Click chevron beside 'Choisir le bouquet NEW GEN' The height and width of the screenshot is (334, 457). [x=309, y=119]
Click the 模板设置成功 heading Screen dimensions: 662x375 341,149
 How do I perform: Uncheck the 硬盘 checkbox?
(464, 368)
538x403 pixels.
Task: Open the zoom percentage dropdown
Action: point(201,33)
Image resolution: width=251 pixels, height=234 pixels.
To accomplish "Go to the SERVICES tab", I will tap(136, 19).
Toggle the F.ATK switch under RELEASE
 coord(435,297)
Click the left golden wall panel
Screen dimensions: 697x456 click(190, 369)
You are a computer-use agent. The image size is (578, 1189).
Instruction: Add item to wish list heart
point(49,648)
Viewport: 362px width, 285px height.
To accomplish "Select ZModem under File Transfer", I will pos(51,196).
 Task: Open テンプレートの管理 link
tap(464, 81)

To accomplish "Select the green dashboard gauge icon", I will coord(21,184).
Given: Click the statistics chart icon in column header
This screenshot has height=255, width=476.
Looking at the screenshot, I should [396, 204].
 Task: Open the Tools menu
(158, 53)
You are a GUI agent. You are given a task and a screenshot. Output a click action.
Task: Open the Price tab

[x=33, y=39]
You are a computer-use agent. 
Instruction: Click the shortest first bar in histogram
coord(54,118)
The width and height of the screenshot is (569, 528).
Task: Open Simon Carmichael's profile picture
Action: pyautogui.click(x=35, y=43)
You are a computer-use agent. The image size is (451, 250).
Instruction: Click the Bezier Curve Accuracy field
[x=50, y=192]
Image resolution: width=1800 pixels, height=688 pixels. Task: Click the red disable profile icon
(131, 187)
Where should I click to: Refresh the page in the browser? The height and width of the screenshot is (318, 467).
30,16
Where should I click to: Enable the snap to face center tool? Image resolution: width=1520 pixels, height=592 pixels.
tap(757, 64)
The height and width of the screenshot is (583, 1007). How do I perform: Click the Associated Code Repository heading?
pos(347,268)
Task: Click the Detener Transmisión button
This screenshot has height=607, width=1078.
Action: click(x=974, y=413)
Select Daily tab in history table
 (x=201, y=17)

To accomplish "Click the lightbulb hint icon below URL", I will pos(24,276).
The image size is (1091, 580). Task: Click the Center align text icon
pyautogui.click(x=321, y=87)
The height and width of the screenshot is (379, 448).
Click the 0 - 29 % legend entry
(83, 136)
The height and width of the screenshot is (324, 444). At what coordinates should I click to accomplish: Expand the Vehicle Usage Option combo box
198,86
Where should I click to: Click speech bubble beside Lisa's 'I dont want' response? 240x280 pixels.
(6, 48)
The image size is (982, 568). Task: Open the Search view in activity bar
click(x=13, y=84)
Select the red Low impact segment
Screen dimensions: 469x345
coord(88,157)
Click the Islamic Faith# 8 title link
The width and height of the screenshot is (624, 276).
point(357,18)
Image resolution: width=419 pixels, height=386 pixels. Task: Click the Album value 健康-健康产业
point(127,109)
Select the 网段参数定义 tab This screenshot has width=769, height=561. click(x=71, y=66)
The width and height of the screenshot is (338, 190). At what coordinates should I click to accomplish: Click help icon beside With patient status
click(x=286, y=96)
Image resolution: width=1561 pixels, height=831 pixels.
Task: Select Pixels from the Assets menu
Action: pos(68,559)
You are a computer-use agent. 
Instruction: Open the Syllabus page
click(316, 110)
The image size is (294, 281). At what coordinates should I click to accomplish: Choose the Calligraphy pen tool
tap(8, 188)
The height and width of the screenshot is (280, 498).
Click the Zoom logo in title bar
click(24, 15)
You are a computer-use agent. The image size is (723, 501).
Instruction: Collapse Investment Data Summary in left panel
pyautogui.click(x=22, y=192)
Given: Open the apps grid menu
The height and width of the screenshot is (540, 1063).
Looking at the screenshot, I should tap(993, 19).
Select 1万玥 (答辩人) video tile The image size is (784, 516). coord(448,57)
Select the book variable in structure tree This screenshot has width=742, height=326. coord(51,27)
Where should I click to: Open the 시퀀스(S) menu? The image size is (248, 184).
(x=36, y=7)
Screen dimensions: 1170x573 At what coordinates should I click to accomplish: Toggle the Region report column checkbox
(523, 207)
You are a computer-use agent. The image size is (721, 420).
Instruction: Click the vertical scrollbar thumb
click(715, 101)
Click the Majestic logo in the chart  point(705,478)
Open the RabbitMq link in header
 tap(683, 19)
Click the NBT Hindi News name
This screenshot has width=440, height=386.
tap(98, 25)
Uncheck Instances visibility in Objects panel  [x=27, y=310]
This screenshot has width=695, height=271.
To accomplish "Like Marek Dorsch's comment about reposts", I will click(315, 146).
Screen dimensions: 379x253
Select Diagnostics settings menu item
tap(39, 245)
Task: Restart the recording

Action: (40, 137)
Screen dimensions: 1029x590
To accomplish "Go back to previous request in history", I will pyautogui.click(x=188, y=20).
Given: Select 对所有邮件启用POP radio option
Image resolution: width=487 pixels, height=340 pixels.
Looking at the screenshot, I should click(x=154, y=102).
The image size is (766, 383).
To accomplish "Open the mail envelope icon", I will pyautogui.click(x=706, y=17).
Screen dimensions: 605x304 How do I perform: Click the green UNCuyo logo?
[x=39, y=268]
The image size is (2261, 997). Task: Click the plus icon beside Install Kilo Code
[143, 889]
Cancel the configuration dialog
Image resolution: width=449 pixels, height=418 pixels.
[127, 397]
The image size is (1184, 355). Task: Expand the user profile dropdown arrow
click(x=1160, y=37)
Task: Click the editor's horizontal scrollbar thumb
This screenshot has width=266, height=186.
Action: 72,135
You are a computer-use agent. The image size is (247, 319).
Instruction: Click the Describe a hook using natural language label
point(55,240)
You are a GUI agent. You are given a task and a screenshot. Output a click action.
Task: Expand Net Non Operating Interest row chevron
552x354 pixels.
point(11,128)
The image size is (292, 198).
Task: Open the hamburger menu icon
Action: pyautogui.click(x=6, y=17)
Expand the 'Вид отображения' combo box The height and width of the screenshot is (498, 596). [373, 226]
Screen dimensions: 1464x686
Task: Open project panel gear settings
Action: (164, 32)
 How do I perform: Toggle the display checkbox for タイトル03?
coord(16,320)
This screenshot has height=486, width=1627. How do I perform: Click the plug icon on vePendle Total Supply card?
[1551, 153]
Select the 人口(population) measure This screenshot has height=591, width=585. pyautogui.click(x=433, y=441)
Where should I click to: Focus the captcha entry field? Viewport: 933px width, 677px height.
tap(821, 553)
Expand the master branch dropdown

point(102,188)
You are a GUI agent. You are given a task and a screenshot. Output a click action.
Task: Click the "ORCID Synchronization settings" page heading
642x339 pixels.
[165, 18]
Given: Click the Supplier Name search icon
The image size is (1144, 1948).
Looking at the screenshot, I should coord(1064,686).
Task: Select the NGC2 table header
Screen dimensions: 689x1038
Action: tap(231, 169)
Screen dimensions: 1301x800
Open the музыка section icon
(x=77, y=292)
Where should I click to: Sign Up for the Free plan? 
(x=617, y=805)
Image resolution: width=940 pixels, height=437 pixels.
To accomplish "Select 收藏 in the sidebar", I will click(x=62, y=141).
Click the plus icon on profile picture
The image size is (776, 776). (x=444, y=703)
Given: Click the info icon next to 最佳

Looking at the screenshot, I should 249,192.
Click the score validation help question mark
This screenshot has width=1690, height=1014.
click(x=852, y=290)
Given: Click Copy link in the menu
□ □ □ □ □
**Exercise prompt**
Find every line in the records that has the word "chart". Copy those lines.

**Finished exercise**
Given: Click the statistics chart icon in column header
Click the Majestic logo in the chart  point(705,478)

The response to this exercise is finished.